It didn’t take long to get the co-operation we needed, because the Pakistanis wanted to ensure the continued release of American military aid, a good percentage of which was anti-terrorism funding that finances personal security, such as bullet-proof limousines and security guards and housing for the ISI leadership

I pakistani chiusero un occhio anche sul sorvolo degli elicotteri americani la notte del raid. Un ex-SEAL sostiene che la prova è che il blitz si svolse senza copertura aerea, generalmente necessaria in questo genere di operazioni. Come a dire: era tutto sicuro, l’unica cosa da fare era entrare nel compound e uccidere bin Laden. Ed è proprio così che sono andate le cose secondo Hersh: nessuna sparatoria i SEAL sono entrati, sapevano come muoversi (grazie alle indicazioni dell’ISI) e hanno ucciso il leader di al Qaida dopo averlo seguito nella sua camera da letto. Dopo la fine dell’operazione le forze speciali hanno aspettato con una relativa calma (indicativa che non c’erano da temere reazioni pakistane) di venire prelevati da un elicottero mandato per sostituire quello schiantatosi sul compound.
CHE FINE HA FATTO IL CORPO DI BIN LADEN?
Uno dei punti più problematici del resoconto ufficiale è la fine del corpo di Osama bin Laden. I SEAL lo avrebbero caricato su uno degli elicotteri, in seguito sarebbe stato effettuato un esame del DNA e il corpo sarebbe stato “sepolto in mare”. Il fatto che non è stato mostrato il corpo di Osama ha consentito ai vari complottisti di sostenere che bin Laden è ancora vivo (assieme ad Elvis) nascosto da qualche parte. Ai fedeli musulmani invece non è andato particolarmente giù che bin Laden non abbia ricevuto una sepoltura secondo i dettami del Corano. Gli USA si affrettarono a smentire quest’ultima affermazione dicendo che era stato fatto tutto il possibile e il necessario per garantire il rispetto dei precetti coranici in materia di sepoltura (a parte il dettaglio del corpo gettato in mare). Hersh sostiene però che non ci sono prove che dimostrino che il corpo di Osama sia arrivato sulla portaerei Carl Vinson, nessuna testimonianza nemmeno sui chi abbia eseguito la cerimonia funebre. Ancora una volta entrano in gioco diverse “fonti anonime” che sostengono che i SEAL avrebbero crivellato di colpi Osaba facendo a pezzi il corpo dello sceicco del terrore i cui resti sarebbero stati sparpagliati da un elicottero sulle montagne dell’Hindu Kush.

Parti dell'esercizio:
A. Trascrivi parola per parola il passo del testo sul raid contro bin Laden che va da "I pakistani chiusero" a "DI BIN LADEN?".
B. Scrivi il seguito del testo sull'uccisione di bin Laden, partendo subito dopo la sua ultima frase.

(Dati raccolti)
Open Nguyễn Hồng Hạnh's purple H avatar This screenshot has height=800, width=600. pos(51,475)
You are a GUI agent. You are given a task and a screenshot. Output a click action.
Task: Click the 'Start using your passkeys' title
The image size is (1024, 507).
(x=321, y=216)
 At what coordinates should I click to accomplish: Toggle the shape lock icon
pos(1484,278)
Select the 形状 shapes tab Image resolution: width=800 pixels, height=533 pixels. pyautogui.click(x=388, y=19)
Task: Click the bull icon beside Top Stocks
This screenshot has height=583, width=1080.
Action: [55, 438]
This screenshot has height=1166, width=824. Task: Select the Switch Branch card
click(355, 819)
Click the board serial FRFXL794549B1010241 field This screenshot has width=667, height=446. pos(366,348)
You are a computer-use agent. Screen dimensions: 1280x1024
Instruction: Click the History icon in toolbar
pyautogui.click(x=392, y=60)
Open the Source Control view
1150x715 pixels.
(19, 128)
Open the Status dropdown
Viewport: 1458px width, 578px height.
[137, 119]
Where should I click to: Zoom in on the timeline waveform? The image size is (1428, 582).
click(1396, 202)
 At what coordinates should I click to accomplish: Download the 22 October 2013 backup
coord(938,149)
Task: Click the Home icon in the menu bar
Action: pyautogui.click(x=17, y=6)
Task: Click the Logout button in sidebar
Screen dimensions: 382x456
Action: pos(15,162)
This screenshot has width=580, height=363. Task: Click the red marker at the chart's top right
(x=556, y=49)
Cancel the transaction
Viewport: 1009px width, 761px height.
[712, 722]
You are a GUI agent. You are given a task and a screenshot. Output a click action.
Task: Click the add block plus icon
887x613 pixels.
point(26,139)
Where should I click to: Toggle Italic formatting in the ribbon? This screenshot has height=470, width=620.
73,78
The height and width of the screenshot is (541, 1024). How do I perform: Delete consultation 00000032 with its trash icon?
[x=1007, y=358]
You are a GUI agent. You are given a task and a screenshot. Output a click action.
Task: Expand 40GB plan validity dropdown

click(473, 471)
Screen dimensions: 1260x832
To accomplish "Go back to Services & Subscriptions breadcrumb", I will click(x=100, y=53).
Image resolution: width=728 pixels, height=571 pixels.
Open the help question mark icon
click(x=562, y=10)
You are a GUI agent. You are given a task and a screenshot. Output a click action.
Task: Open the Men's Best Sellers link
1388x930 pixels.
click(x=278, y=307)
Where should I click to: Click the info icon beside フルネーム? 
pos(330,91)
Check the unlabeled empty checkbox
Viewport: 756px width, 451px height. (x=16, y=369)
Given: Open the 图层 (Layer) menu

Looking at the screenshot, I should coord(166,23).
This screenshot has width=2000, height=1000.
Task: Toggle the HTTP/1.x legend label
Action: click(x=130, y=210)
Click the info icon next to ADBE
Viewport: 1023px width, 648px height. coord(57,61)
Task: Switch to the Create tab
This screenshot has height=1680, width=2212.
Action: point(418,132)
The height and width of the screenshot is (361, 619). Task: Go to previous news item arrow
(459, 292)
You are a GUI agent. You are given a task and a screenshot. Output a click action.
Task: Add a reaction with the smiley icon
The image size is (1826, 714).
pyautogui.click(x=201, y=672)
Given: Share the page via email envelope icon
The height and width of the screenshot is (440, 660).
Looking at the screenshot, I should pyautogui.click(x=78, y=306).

Risposte date:
A.
I pakistani chiusero un occhio anche sul sorvolo degli elicotteri americani la notte del raid. Un ex-SEAL sostiene che la prova è che il blitz si svolse senza copertura aerea, generalmente necessaria in questo genere di operazioni. Come a dire: era tutto sicuro, l’unica cosa da fare era entrare nel compound e uccidere bin Laden. Ed è proprio così che sono andate le cose secondo Hersh: nessuna sparatoria i SEAL sono entrati, sapevano come muoversi (grazie alle indicazioni dell’ISI) e hanno ucciso il leader di al Qaida dopo averlo seguito nella sua camera da letto. Dopo la fine dell’operazione le forze speciali hanno aspettato con una relativa calma (indicativa che non c’erano da temere reazioni pakistane) di venire prelevati da un elicottero mandato per sostituire quello schiantatosi sul compound.
CHE FINE HA FATTO IL CORPO DI BIN LADEN?

B.
IL PROBLEMA DELLA VERSIONE DI HERSH
Seympur Hersh è un giornalista investigativo molto rispettato, il suo racconto fornisce molti dettagli che spiegano il retroscena dell’evento che avrebbe dovuto porre fine alla guerra al terrorismo (ma ormai bin Laden non contava più molto nella galassia del terrore islamico). Il problema principale rimane il massiccio ricorso alle fonti anonime, ex ufficiali pakistani, ex SEAL, ex militari USA senza nome. L’editor di Hersh al New Yorker sostiene di essere a conoscenza dell’identità di tutte le fonti utilizzate da Hersh, ma rimane il dubbio di quanto a volte sia “conveniente” far scaturire le informazioni da una fonte anonima, senza fornire ulteriori prove che ne corroborino le affermazioni. Un aspetto questo sul quale Hersh dovrà fare chiarezza.